Background
Veterans who need post-acute home health care (HHC) are at risk for adverse outcomes and unmet social needs. Veterans’ social needs could be identified and met by community-based HHC clinicians due to their unique perspective from the home environment, acuity of Veterans they serve, and access to Veterans receiving community care. To understand these needs, we explored clinician, Veteran, and care partner perspectives to understand Veterans’ social needs during the transition from hospital to home with skilled HHC.
Methods
Qualitative data were collected through individual interviews with Veterans Health Administration (VHA) inpatient & community HHC clinicians, Veterans, and care partners who have significant roles facilitating Veterans’ hospital to home with HHC transition. To inform implementation of a care coordination quality improvement intervention, participants were asked about VHA and HHC care coordination and Veterans’ social needs during these transitions.
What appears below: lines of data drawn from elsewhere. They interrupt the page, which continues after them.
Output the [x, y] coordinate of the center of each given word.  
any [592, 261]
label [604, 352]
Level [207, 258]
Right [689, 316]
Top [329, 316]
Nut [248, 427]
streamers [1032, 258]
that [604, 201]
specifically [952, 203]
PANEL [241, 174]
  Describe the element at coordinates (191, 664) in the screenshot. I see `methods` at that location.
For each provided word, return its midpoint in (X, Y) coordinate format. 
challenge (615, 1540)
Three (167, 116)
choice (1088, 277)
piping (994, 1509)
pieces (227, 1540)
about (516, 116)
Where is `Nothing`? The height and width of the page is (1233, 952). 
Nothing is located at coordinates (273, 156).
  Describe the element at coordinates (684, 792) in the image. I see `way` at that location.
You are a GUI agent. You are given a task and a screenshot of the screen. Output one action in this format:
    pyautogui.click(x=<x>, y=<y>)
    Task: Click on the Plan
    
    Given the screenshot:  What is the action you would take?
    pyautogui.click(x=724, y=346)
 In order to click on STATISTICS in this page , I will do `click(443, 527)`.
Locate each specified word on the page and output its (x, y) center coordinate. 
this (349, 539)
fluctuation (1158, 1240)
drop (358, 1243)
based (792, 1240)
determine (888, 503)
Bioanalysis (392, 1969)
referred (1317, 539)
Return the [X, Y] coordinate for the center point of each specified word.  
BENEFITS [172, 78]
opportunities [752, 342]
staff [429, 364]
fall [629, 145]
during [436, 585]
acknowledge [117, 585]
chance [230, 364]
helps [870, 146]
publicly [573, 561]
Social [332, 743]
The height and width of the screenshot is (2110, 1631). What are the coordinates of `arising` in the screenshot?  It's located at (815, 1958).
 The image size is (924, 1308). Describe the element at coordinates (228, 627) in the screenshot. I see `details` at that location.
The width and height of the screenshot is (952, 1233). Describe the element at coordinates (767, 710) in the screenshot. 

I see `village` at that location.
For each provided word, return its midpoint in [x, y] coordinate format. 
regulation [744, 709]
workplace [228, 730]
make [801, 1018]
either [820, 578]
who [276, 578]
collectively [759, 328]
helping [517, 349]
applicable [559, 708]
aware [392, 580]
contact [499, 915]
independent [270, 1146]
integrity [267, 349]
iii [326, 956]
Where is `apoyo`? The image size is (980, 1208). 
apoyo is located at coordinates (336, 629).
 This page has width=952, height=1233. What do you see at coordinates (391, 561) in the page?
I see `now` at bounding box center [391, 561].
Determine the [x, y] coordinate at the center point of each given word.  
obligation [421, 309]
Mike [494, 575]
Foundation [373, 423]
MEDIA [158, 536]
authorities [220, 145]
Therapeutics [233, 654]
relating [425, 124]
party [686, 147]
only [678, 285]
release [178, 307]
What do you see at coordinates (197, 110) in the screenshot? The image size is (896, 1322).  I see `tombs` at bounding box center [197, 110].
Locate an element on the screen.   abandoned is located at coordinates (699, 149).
Interviews were recorded, transcribed, and analyzed inductively using thematic analysis and results were organized deductively according to relevant transitional care domains (Discharge Planning, Transition to Home, and HHC Delivery).
Results
We conducted 35 interviews at 4 VHA Medical Centers located in Western, Midwestern, and Southern U.S. regions during March 2021 through July 2022. We organized results by the three care transition domains and related themes by VHA, HHC, or Veteran/care partner perspective. Our themes included (1) how social needs affected access to HHC, (2) the need for social needs screening during hospitalization, (3) delays in HHC for Veterans discharged from community hospitals, and (4) a need for closed-loop communication between VHA and HHC to report social needs.
Conclusions
HHC is an underexplored space for Veterans social needs detection. While this research is preliminary, we recommend two steps forward from this work: (1) develop closed-loop communication and education pathways with HHC and (2) develop a partnership to integrate a social risk screener into HHC pathways.